- **Your objective**
From the line containing "The image size is (1334, 574)." down to the line containing "This screenshot has width=750, height=1510.", copy out the entries below exactly, both lines included, and nothing else; pictures do not belong in the copy.

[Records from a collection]
══════════

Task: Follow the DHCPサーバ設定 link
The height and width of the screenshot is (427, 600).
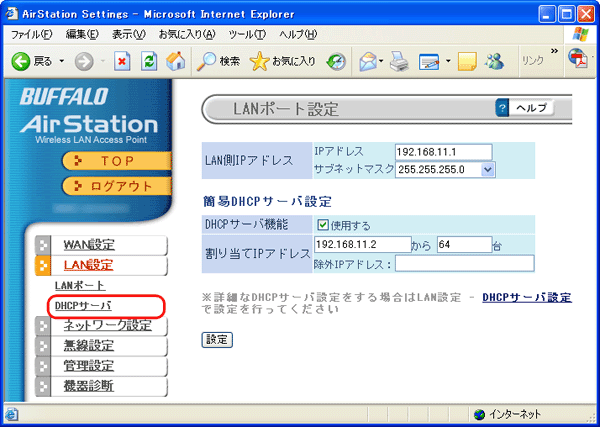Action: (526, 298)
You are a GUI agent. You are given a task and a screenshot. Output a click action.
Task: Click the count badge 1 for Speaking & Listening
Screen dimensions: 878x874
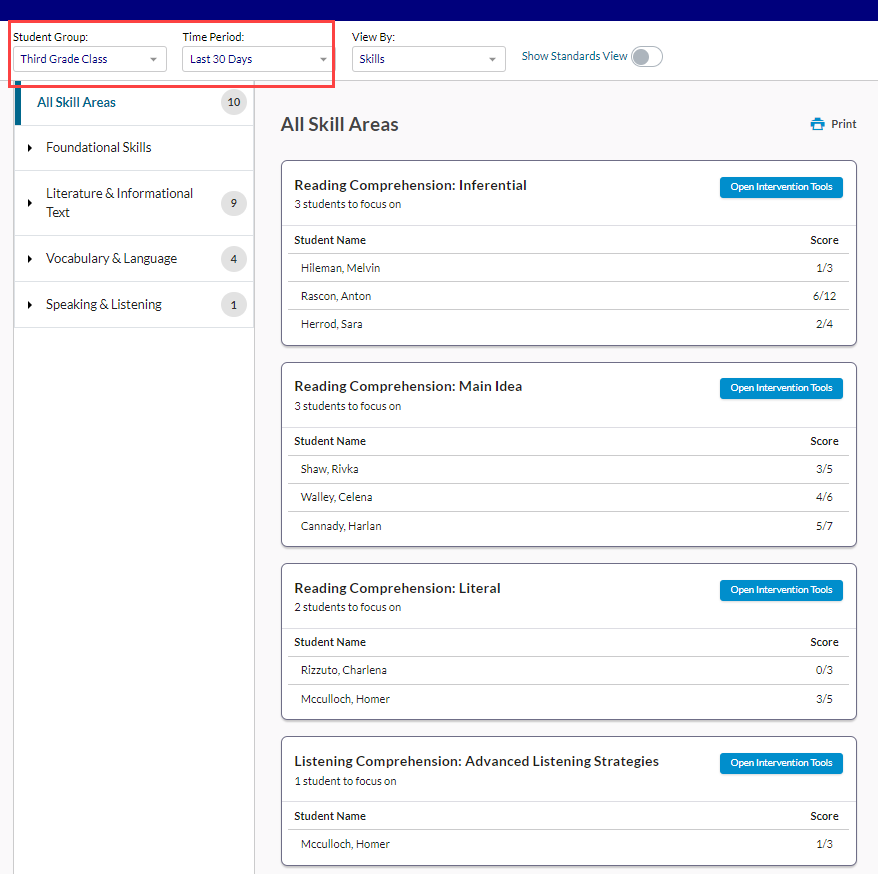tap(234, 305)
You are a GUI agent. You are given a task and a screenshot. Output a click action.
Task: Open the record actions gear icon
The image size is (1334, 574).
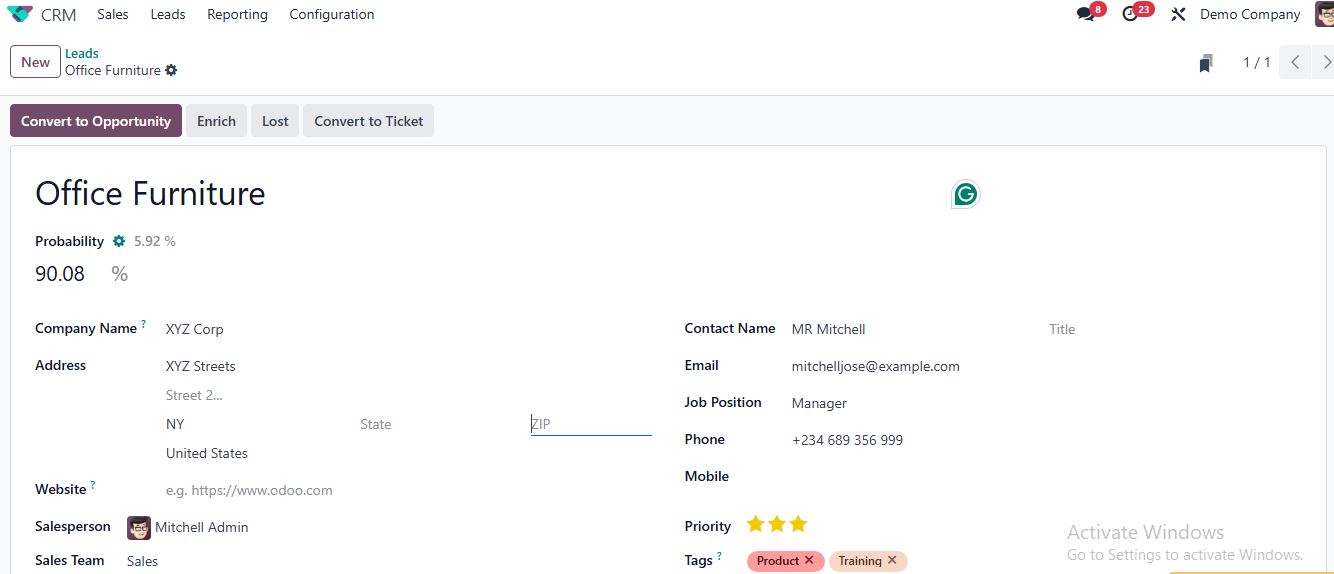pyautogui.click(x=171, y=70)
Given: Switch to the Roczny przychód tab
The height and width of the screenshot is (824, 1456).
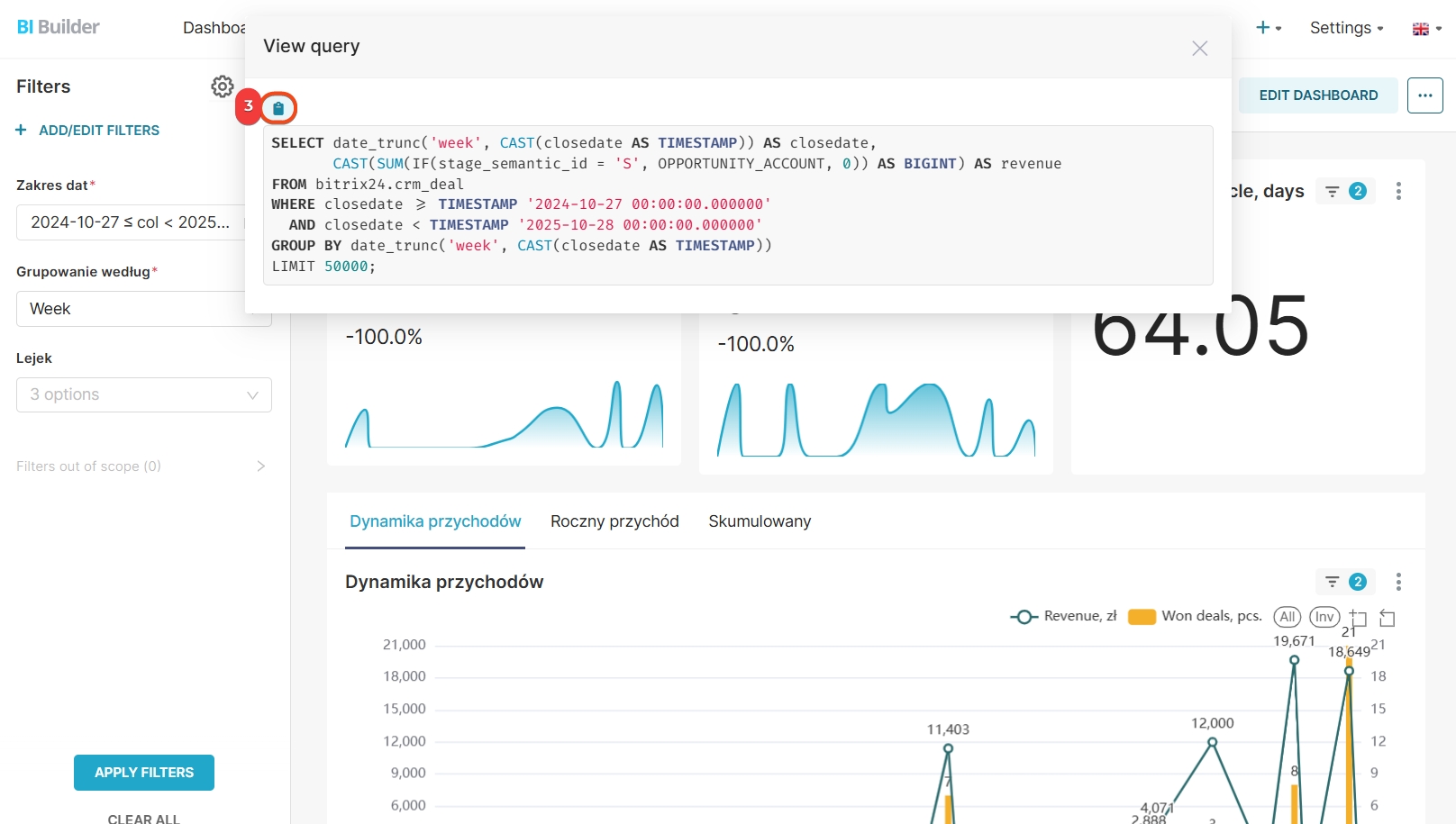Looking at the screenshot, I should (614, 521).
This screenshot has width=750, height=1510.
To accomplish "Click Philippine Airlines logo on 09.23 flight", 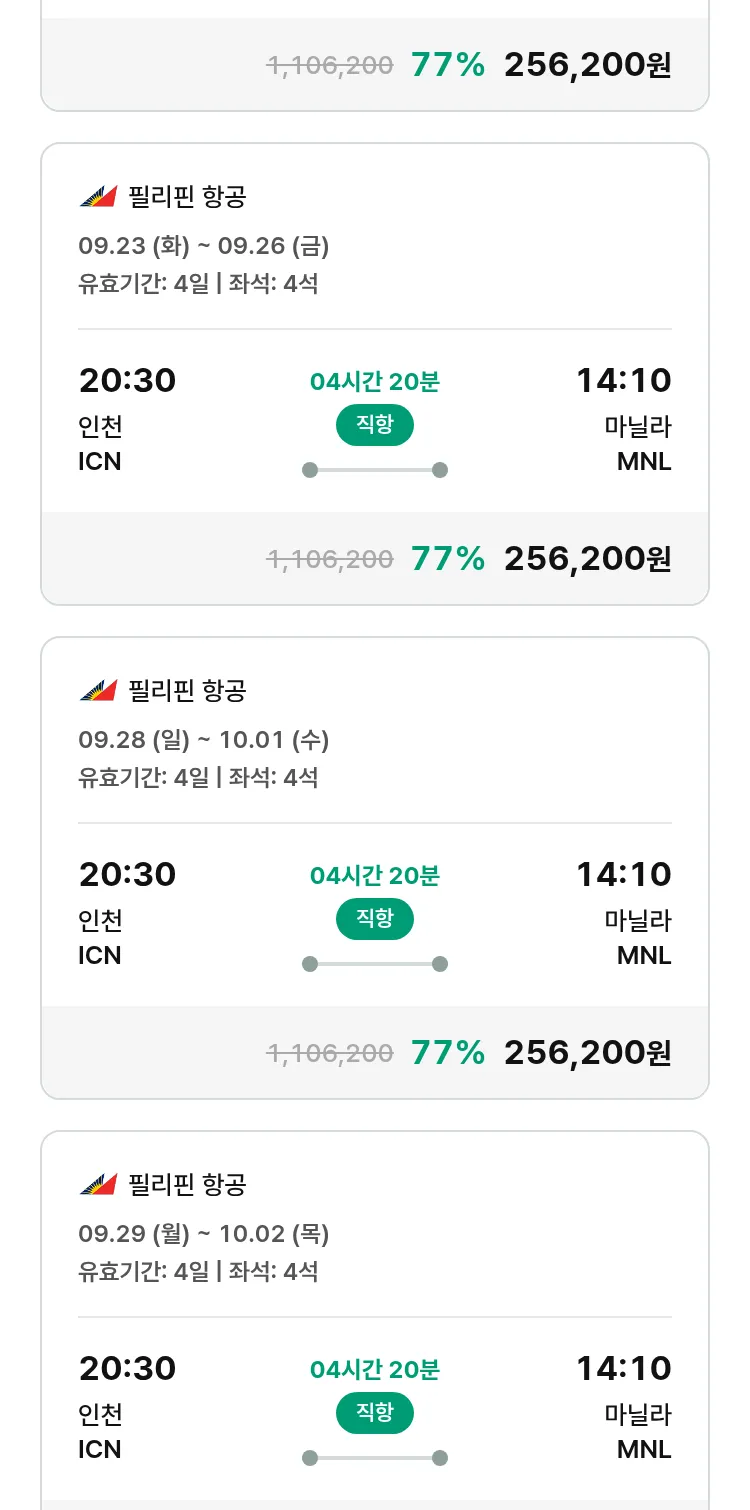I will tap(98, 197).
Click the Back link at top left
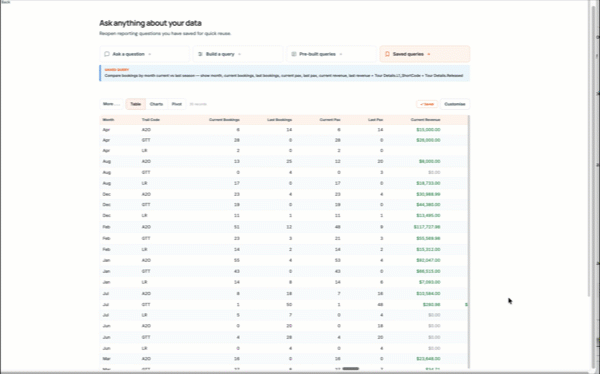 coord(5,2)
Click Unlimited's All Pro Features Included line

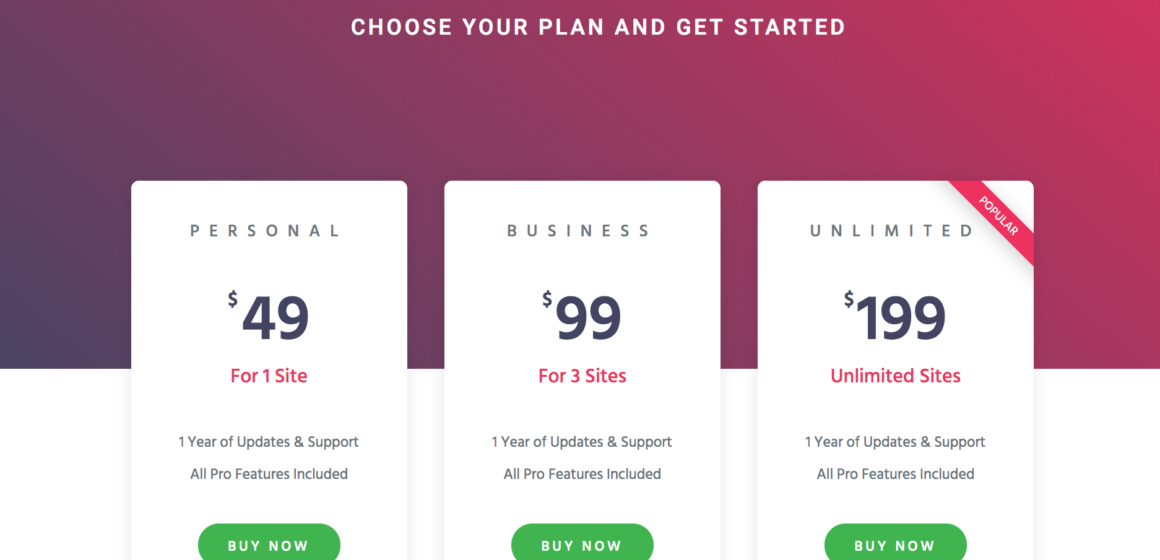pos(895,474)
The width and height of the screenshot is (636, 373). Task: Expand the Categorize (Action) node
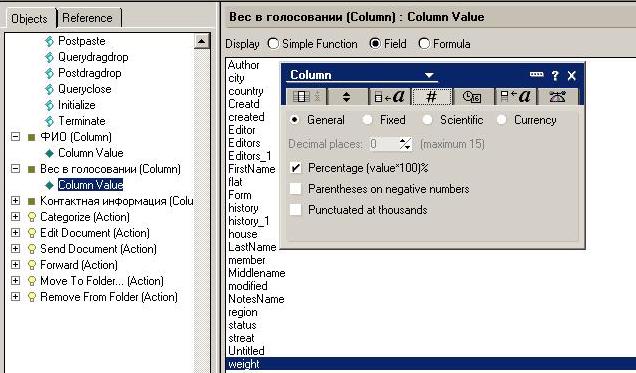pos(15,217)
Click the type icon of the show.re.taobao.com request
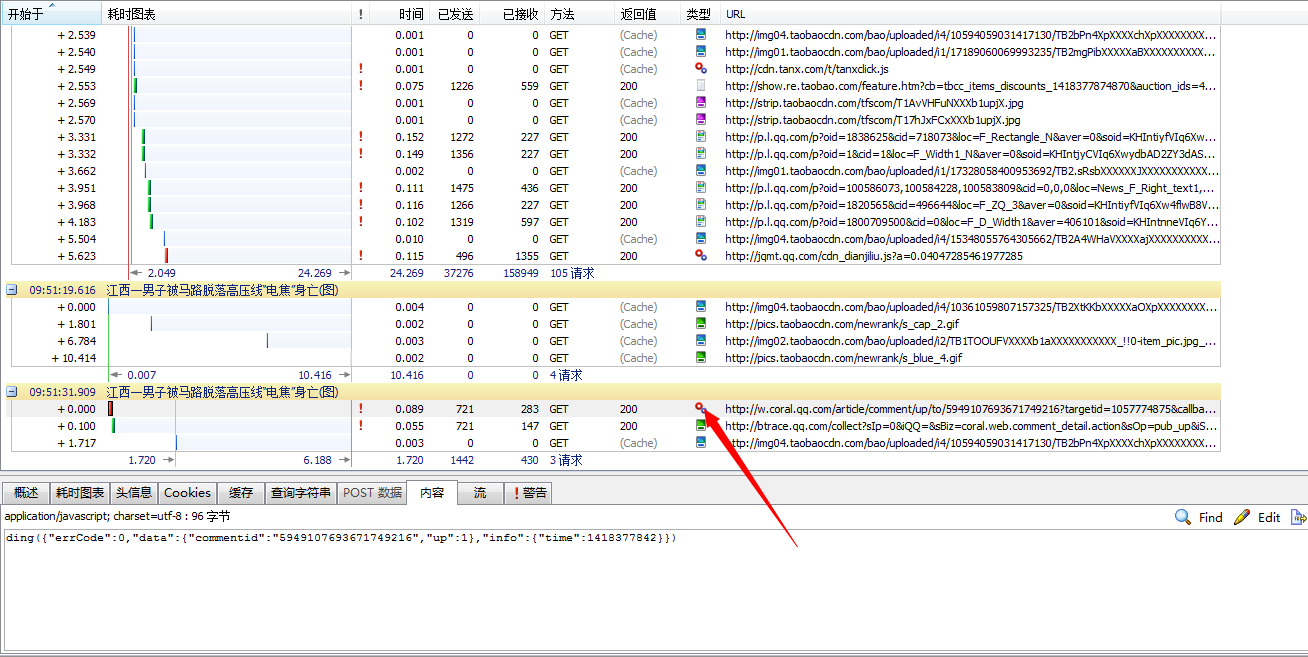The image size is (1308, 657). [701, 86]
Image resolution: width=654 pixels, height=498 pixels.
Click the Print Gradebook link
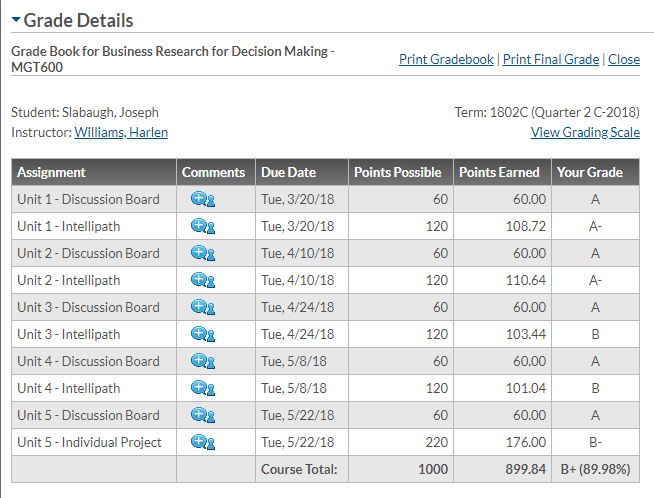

══════════

- **Task result**
The image size is (1334, 574).
pyautogui.click(x=171, y=70)
Given: Switch to the Roczny przychód tab
The height and width of the screenshot is (824, 1456).
Looking at the screenshot, I should (614, 521).
This screenshot has width=750, height=1510.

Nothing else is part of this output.